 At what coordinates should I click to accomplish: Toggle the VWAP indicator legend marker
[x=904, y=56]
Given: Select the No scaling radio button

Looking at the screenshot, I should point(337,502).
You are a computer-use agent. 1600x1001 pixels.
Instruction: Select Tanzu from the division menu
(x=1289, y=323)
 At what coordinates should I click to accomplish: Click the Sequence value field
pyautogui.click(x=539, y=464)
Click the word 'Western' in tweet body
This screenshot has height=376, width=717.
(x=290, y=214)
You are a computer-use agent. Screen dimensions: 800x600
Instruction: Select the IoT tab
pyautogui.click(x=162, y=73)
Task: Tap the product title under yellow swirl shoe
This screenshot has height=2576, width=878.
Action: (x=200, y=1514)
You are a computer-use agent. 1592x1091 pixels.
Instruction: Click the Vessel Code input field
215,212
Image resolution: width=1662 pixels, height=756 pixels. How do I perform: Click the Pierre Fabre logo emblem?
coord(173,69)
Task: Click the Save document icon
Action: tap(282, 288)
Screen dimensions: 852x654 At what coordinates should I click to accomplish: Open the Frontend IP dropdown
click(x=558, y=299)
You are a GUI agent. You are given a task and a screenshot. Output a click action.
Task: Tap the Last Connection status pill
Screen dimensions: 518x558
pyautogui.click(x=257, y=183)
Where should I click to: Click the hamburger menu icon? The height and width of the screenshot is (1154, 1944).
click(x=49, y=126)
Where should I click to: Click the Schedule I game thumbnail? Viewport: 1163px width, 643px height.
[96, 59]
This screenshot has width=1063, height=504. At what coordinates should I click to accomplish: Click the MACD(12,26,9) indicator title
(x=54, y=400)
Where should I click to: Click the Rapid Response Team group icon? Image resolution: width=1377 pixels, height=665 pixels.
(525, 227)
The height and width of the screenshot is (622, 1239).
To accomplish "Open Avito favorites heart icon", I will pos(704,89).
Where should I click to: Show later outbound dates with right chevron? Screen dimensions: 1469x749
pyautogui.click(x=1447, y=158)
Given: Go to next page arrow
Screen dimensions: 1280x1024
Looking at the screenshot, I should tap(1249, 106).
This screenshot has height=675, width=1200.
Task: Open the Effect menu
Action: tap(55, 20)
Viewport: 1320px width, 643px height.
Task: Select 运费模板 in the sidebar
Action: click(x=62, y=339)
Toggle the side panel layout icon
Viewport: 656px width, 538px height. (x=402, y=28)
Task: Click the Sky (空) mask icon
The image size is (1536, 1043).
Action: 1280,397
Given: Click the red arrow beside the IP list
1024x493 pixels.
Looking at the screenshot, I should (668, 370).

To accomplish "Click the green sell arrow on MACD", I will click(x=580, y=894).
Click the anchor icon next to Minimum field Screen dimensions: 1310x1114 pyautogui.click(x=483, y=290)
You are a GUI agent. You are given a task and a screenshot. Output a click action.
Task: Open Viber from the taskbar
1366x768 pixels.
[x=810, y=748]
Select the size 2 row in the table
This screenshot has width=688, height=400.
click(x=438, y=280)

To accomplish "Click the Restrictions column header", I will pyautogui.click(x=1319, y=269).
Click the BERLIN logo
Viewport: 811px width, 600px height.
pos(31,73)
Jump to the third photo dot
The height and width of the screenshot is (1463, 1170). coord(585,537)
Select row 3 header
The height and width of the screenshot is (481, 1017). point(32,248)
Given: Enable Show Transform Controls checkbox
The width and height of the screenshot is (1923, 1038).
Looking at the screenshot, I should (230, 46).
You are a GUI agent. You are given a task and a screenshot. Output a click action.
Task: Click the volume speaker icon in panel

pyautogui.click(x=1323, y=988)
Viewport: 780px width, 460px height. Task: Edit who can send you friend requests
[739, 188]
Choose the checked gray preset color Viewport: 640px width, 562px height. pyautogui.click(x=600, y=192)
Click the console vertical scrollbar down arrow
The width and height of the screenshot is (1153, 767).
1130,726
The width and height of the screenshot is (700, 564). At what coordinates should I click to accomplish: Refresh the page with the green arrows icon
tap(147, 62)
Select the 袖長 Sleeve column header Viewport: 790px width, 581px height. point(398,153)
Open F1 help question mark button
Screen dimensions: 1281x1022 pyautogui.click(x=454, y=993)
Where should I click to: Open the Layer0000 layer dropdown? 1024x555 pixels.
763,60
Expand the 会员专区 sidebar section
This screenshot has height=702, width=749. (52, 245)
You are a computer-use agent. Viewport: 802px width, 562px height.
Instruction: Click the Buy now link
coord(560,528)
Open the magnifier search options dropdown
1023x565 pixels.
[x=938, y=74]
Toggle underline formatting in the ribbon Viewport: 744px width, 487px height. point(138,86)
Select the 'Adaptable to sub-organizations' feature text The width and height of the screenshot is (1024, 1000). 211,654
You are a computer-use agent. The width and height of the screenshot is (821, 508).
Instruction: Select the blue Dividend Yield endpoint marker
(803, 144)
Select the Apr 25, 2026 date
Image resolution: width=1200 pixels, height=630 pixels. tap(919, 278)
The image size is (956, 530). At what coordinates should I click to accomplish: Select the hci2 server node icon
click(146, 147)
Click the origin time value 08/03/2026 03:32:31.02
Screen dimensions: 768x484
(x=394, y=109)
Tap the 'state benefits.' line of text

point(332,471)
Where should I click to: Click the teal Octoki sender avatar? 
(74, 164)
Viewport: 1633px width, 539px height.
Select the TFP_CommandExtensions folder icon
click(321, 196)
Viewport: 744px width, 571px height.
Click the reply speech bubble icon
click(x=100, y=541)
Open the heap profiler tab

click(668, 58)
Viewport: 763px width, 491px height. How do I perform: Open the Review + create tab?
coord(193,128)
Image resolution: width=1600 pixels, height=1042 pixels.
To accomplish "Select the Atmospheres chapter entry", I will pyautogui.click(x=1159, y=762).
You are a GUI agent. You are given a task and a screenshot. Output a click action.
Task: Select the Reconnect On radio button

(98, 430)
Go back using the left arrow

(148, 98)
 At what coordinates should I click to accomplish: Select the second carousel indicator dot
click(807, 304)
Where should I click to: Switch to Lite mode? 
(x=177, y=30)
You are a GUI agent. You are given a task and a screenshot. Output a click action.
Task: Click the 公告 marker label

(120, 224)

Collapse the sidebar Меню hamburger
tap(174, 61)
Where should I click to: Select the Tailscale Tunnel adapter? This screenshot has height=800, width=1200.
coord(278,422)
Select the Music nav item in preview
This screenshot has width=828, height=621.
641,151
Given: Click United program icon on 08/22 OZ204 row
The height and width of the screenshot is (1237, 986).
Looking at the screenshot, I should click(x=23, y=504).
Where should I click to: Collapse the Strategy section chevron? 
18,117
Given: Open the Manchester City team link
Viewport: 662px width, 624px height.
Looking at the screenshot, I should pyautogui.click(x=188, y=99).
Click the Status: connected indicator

++++++++++++++++++++

#### Description of the task
Above are the entries; return each one exactly.

#### Expected answer
 At what coordinates should I click to accomplish: Toggle the VWAP indicator legend marker
[x=904, y=56]
Given: Select the No scaling radio button

Looking at the screenshot, I should point(337,502).
You are a computer-use agent. 1600x1001 pixels.
Instruction: Select Tanzu from the division menu
(x=1289, y=323)
 At what coordinates should I click to accomplish: Click the Sequence value field
pyautogui.click(x=539, y=464)
Click the word 'Western' in tweet body
This screenshot has height=376, width=717.
(x=290, y=214)
You are a computer-use agent. Screen dimensions: 800x600
Instruction: Select the IoT tab
pyautogui.click(x=162, y=73)
Task: Tap the product title under yellow swirl shoe
This screenshot has height=2576, width=878.
Action: (x=200, y=1514)
You are a computer-use agent. 1592x1091 pixels.
Instruction: Click the Vessel Code input field
215,212
Image resolution: width=1662 pixels, height=756 pixels. How do I perform: Click the Pierre Fabre logo emblem?
coord(173,69)
Task: Click the Save document icon
Action: tap(282, 288)
Screen dimensions: 852x654 At what coordinates should I click to accomplish: Open the Frontend IP dropdown
click(x=558, y=299)
You are a GUI agent. You are given a task and a screenshot. Output a click action.
Task: Tap the Last Connection status pill
Screen dimensions: 518x558
pyautogui.click(x=257, y=183)
Where should I click to: Click the hamburger menu icon? The height and width of the screenshot is (1154, 1944).
click(x=49, y=126)
Where should I click to: Click the Schedule I game thumbnail? Viewport: 1163px width, 643px height.
[96, 59]
This screenshot has width=1063, height=504. At what coordinates should I click to accomplish: Click the MACD(12,26,9) indicator title
(x=54, y=400)
Where should I click to: Click the Rapid Response Team group icon? Image resolution: width=1377 pixels, height=665 pixels.
(525, 227)
The height and width of the screenshot is (622, 1239).
To accomplish "Open Avito favorites heart icon", I will pos(704,89).
Where should I click to: Show later outbound dates with right chevron? Screen dimensions: 1469x749
pyautogui.click(x=1447, y=158)
Given: Go to next page arrow
Screen dimensions: 1280x1024
Looking at the screenshot, I should tap(1249, 106).
This screenshot has height=675, width=1200.
Task: Open the Effect menu
Action: tap(55, 20)
Viewport: 1320px width, 643px height.
Task: Select 运费模板 in the sidebar
Action: click(x=62, y=339)
Toggle the side panel layout icon
Viewport: 656px width, 538px height. (x=402, y=28)
Task: Click the Sky (空) mask icon
The image size is (1536, 1043).
Action: 1280,397
Given: Click the red arrow beside the IP list
1024x493 pixels.
Looking at the screenshot, I should (668, 370).

To accomplish "Click the green sell arrow on MACD", I will click(x=580, y=894).
Click the anchor icon next to Minimum field Screen dimensions: 1310x1114 pyautogui.click(x=483, y=290)
You are a GUI agent. You are given a task and a screenshot. Output a click action.
Task: Open Viber from the taskbar
1366x768 pixels.
[x=810, y=748]
Select the size 2 row in the table
This screenshot has width=688, height=400.
click(x=438, y=280)

To accomplish "Click the Restrictions column header", I will pyautogui.click(x=1319, y=269).
Click the BERLIN logo
Viewport: 811px width, 600px height.
pos(31,73)
Jump to the third photo dot
The height and width of the screenshot is (1463, 1170). coord(585,537)
Select row 3 header
The height and width of the screenshot is (481, 1017). point(32,248)
Given: Enable Show Transform Controls checkbox
The width and height of the screenshot is (1923, 1038).
Looking at the screenshot, I should (230, 46).
You are a GUI agent. You are given a task and a screenshot. Output a click action.
Task: Click the volume speaker icon in panel

pyautogui.click(x=1323, y=988)
Viewport: 780px width, 460px height. Task: Edit who can send you friend requests
[739, 188]
Choose the checked gray preset color Viewport: 640px width, 562px height. pyautogui.click(x=600, y=192)
Click the console vertical scrollbar down arrow
The width and height of the screenshot is (1153, 767).
1130,726
The width and height of the screenshot is (700, 564). At what coordinates should I click to accomplish: Refresh the page with the green arrows icon
tap(147, 62)
Select the 袖長 Sleeve column header Viewport: 790px width, 581px height. point(398,153)
Open F1 help question mark button
Screen dimensions: 1281x1022 pyautogui.click(x=454, y=993)
Where should I click to: Open the Layer0000 layer dropdown? 1024x555 pixels.
763,60
Expand the 会员专区 sidebar section
This screenshot has height=702, width=749. (52, 245)
You are a computer-use agent. Viewport: 802px width, 562px height.
Instruction: Click the Buy now link
coord(560,528)
Open the magnifier search options dropdown
1023x565 pixels.
[x=938, y=74]
Toggle underline formatting in the ribbon Viewport: 744px width, 487px height. point(138,86)
Select the 'Adaptable to sub-organizations' feature text The width and height of the screenshot is (1024, 1000). 211,654
You are a computer-use agent. The width and height of the screenshot is (821, 508).
Instruction: Select the blue Dividend Yield endpoint marker
(803, 144)
Select the Apr 25, 2026 date
Image resolution: width=1200 pixels, height=630 pixels. tap(919, 278)
The image size is (956, 530). At what coordinates should I click to accomplish: Select the hci2 server node icon
click(146, 147)
Click the origin time value 08/03/2026 03:32:31.02
Screen dimensions: 768x484
(x=394, y=109)
Tap the 'state benefits.' line of text

point(332,471)
Where should I click to: Click the teal Octoki sender avatar? 
(74, 164)
Viewport: 1633px width, 539px height.
Select the TFP_CommandExtensions folder icon
click(321, 196)
Viewport: 744px width, 571px height.
Click the reply speech bubble icon
click(x=100, y=541)
Open the heap profiler tab

click(668, 58)
Viewport: 763px width, 491px height. How do I perform: Open the Review + create tab?
coord(193,128)
Image resolution: width=1600 pixels, height=1042 pixels.
To accomplish "Select the Atmospheres chapter entry", I will pyautogui.click(x=1159, y=762).
You are a GUI agent. You are given a task and a screenshot. Output a click action.
Task: Select the Reconnect On radio button

(98, 430)
Go back using the left arrow

(148, 98)
 At what coordinates should I click to accomplish: Select the second carousel indicator dot
click(807, 304)
Where should I click to: Switch to Lite mode? 
(x=177, y=30)
You are a GUI agent. You are given a task and a screenshot. Output a click action.
Task: Click the 公告 marker label

(120, 224)

Collapse the sidebar Меню hamburger
tap(174, 61)
Where should I click to: Select the Tailscale Tunnel adapter? This screenshot has height=800, width=1200.
coord(278,422)
Select the Music nav item in preview
This screenshot has width=828, height=621.
641,151
Given: Click United program icon on 08/22 OZ204 row
The height and width of the screenshot is (1237, 986).
Looking at the screenshot, I should click(x=23, y=504).
Where should I click to: Collapse the Strategy section chevron? 
18,117
Given: Open the Manchester City team link
Viewport: 662px width, 624px height.
Looking at the screenshot, I should pyautogui.click(x=188, y=99).
Click the Status: connected indicator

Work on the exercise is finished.